The last decree, the report added, merely aims “to circumvent the pressures [the regime] faces from organizations and countries that fear the spread of the COVID-19 pandemic among the tens of thousands of prisoners it is currently detaining.”

More dangerous, according to al-Ahmad, “is the regime’s use of the virus to get rid of the detainees. The Red Cross visits the main prisons, such as the Adra and Suwayda prisons but is not allowed to enter the security apparatus [detention centers]." 

Even prior to coronavirus concerns, the Syrian government "tortured detainees and prevented them from receiving medicine and food, [causing] many to die in prisons,” Sara Kayyali, a Syria researcher at HRW told Syria Direct. “The virus could be a gift to the Syrian regime, as it helps it get rid of detainees,” she added. 

Kayyali cited previous cases of detainees who died as a result of torture documented by HRW. "The government claims their death is a result of a heart attack, while Caesar’s pictures prove the opposite,” she said. 

Syria’s prisons

As part of the efforts to contain the coronavirus, the Syrian Ministry of Interior announced a series of precautionary measures, such as halting visits to prisons, sterilizing their facilities, and monitoring and examining new inmates.

Nonetheless, the presence of more than 130,000 detainees, according to the SNHR, makes prisons a fertile environment for the transmission of the emerging virus, Bek said.

According to “testimonies of released prisoners", she added, "all [detention centers] are full so far. In the case of the Mezzeh military prison, each 24 square meter cell contains about 80 detainees."

Although the pandemic is transmitted through an infected person, “the contact between the detainees and guards who travel freely to and from [the facilities] allows the virus to spread among prisoners,” al-Ahmad said, especially given "the participation of Iranian elements in guarding some prisons and security branches.” Iran ranks among the top ten countries in the number of COVID-19 infections.

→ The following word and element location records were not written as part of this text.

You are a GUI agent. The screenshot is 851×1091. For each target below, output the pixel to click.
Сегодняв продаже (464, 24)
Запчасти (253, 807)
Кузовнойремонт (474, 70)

Officially, there are nine main prisons in the government-controlled areas: Saydnaya Military Prison, Damascus Central Prison (Adra) and Adra Central Prison for Women (all of them in Reef Dimashq), Al-Mezzeh Military Prison (Damascus), Aleppo Prison, Hama Prison, Homs Prison and Suwayda Prison. 

There are also dozens of secret prisons and detention centers run by the security and intelligence services throughout government-held territory. There are several such centers in Damascus, such as the al-Khatib security branch of the General Intelligence Directorate, the 235 branch (also known as the "Palestine Branch") of the Military Intelligence Directorate, the Mezzeh branch of the Political Security Directorate, and the Mezzeh Airport branch of the Air Force Intelligence.

In addition, there are also prisons under the control of the Syrian Democratic Forces (SDF), mainly populated by those accused of belonging to the so-called Islamic State (IS). Still, there are about 3,000 prisoners which have no relation to IS, including prisoners of conscience and civil society activists, according to the SNHR. 

There are also around 622 prisoners in Hayat Tahrir al-Sham (HTS)-run prisons in northwest Syria, some of whom are prisoners of conscience and civil society activists.